> [REQUIRED WORK] Please write out each of the items below, reproducing every line word for word.

> [Stored data]
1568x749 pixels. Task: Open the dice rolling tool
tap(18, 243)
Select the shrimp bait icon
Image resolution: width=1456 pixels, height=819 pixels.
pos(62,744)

> [EXERCISE ANSWER]
1568x749 pixels. Task: Open the dice rolling tool
tap(18, 243)
Select the shrimp bait icon
Image resolution: width=1456 pixels, height=819 pixels.
pos(62,744)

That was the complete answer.